Em visita oficial à ilha de Lampedusa, na Itália, o Papa Leão XIV defendeu a urgência de uma proteção global para migrantes e refugiados.
A declaração recebeu o apoio de agências humanitárias, como a Organização Internacional para Migrações, OIM, que classificou o momento como uma reafirmação de humanidade.
De acordo com o projeto Migrantes Desaparecidos da OIM, mais de 26 mil pessoas morreram ou desapareceram no Mediterrâneo Central desde 2014.
Somente nos primeiros seis meses deste ano, pelo menos 865 pessoas perderam a vida na travessia, considerada uma das mais letais do mundo.
A diretora geral da OIM, Amy Pope, destacou a presença do papa como um lembrete ao mundo que, por trás de cada estatística migratória, existe uma vida humana.
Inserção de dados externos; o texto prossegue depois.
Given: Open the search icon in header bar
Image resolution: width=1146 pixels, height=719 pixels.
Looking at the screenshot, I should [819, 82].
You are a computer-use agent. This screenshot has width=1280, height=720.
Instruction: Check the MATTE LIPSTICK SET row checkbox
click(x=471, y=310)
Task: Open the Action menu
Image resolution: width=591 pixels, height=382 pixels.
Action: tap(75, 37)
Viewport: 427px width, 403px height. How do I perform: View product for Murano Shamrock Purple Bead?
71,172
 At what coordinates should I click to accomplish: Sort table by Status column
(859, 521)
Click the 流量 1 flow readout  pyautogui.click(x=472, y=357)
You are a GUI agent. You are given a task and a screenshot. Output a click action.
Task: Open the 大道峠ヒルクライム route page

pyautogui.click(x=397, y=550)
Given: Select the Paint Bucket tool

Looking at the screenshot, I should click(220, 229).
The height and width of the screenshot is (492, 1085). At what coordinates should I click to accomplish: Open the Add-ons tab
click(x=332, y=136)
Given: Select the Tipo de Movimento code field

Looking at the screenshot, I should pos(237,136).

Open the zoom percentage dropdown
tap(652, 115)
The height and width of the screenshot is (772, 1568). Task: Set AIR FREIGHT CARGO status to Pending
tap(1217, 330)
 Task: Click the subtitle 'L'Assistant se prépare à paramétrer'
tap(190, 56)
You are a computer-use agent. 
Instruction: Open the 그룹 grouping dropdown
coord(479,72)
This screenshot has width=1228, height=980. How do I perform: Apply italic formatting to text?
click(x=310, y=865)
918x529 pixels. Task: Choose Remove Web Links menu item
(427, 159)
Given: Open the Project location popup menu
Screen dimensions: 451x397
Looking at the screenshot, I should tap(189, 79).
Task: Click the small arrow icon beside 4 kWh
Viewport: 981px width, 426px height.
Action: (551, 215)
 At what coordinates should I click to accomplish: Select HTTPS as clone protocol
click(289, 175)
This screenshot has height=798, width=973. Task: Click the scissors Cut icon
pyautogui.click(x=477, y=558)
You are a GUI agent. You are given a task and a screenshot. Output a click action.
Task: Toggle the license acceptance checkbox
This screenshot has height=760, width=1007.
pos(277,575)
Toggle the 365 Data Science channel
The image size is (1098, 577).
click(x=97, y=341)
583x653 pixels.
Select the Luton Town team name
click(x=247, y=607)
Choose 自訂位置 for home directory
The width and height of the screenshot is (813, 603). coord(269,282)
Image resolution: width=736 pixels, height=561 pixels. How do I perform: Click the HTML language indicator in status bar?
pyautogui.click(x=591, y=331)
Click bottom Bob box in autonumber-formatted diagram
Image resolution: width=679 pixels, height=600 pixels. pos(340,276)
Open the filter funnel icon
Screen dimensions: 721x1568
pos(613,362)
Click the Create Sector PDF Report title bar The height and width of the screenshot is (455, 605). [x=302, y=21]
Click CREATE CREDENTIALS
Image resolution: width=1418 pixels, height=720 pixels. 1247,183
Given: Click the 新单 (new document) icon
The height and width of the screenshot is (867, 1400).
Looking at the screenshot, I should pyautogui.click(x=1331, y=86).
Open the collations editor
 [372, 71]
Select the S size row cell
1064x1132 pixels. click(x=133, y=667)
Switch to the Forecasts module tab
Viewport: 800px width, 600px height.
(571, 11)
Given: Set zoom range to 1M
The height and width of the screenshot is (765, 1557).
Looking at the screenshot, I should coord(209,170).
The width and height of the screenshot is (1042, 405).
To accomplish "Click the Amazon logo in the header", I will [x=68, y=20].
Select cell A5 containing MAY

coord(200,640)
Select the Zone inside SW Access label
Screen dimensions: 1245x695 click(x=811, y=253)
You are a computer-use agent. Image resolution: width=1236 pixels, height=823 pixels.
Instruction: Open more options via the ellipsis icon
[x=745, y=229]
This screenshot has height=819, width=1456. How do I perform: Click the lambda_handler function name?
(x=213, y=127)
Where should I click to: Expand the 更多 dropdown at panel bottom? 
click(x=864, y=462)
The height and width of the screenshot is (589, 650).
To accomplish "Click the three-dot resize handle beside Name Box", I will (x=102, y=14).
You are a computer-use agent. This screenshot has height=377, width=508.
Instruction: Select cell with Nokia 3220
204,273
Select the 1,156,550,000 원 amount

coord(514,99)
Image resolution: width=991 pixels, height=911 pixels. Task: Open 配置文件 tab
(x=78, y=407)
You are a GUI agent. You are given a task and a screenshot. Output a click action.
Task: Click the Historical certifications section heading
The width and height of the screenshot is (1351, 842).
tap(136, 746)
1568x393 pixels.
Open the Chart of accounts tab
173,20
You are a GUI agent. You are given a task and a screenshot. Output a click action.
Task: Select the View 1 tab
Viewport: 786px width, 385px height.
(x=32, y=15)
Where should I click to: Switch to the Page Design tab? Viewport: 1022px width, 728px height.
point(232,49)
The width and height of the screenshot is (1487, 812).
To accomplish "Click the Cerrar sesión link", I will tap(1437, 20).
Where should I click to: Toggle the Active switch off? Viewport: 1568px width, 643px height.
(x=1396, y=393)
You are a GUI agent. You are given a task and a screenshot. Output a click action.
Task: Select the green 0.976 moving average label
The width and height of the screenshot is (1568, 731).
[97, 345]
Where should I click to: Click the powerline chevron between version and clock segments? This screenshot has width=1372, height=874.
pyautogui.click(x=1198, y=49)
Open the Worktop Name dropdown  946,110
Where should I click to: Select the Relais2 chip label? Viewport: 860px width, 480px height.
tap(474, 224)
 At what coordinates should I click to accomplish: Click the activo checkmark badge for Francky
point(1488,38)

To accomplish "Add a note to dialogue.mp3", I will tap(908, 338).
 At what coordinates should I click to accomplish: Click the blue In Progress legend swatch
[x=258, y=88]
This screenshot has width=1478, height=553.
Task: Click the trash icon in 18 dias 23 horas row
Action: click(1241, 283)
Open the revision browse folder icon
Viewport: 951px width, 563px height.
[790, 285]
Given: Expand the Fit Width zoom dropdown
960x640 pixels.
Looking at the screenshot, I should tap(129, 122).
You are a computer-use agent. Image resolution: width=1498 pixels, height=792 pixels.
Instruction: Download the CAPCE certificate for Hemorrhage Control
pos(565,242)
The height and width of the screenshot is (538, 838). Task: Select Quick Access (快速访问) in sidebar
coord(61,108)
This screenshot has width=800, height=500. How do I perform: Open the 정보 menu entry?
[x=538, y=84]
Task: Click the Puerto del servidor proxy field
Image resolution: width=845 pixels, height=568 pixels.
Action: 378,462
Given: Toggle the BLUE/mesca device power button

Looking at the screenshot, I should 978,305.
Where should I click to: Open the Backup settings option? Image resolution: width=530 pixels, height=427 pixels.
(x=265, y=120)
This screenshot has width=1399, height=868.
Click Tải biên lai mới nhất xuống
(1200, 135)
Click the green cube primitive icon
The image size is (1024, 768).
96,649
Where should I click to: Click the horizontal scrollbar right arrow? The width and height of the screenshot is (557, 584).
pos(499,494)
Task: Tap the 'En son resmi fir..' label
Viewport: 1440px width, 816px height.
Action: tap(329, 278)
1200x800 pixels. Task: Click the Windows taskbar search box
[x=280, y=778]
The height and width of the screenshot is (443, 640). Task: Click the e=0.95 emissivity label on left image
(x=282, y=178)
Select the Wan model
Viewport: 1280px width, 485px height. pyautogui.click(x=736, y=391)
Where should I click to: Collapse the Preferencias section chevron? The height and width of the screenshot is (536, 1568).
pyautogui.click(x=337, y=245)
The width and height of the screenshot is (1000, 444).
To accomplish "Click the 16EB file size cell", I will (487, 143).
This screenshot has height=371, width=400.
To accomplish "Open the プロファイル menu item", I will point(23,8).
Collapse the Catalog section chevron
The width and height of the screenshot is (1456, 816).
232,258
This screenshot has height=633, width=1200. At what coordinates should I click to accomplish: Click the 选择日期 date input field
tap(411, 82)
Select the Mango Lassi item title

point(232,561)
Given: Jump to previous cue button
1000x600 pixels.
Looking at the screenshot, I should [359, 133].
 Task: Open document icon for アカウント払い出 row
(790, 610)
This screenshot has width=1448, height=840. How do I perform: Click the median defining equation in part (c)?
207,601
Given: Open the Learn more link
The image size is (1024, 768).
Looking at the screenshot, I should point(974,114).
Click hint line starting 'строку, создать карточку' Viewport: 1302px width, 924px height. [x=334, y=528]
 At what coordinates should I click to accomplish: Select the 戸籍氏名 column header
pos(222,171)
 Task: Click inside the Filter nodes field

A passagem pela ilha incluiu uma visita ao porto Molo Favaloro, principal ponto de desembarque dos migrantes que chegam à Itália por via marítima.
Ali, o líder da Igreja Católica Romana abençoou uma placa em homenagem ao antecessor, o Papa Francisco, cuja viagem ao local em 2013 alertou a comunidade internacional para o perigo mortal de algumas travessias marítimas.
No mês passado, o papa visitou o Programa Mundial de Alimentos, WFP, em Roma e enfatizou que o acesso à alimentação adequada constitui um “direito humano fundamental”.
O novo posicionamento reflete as diretrizes do pontífice sobre combate ao tráfico humano.
A OIM está na linha de frente em Lampedusa, presente desde 2006 em cooperação com as autoridades italianas e parceiros locais.
A agência renovou o apelo por cooperação internacional, pelo combate efetivo às redes de contrabando de pessoas e por maiores investimentos em vias de migração seguras.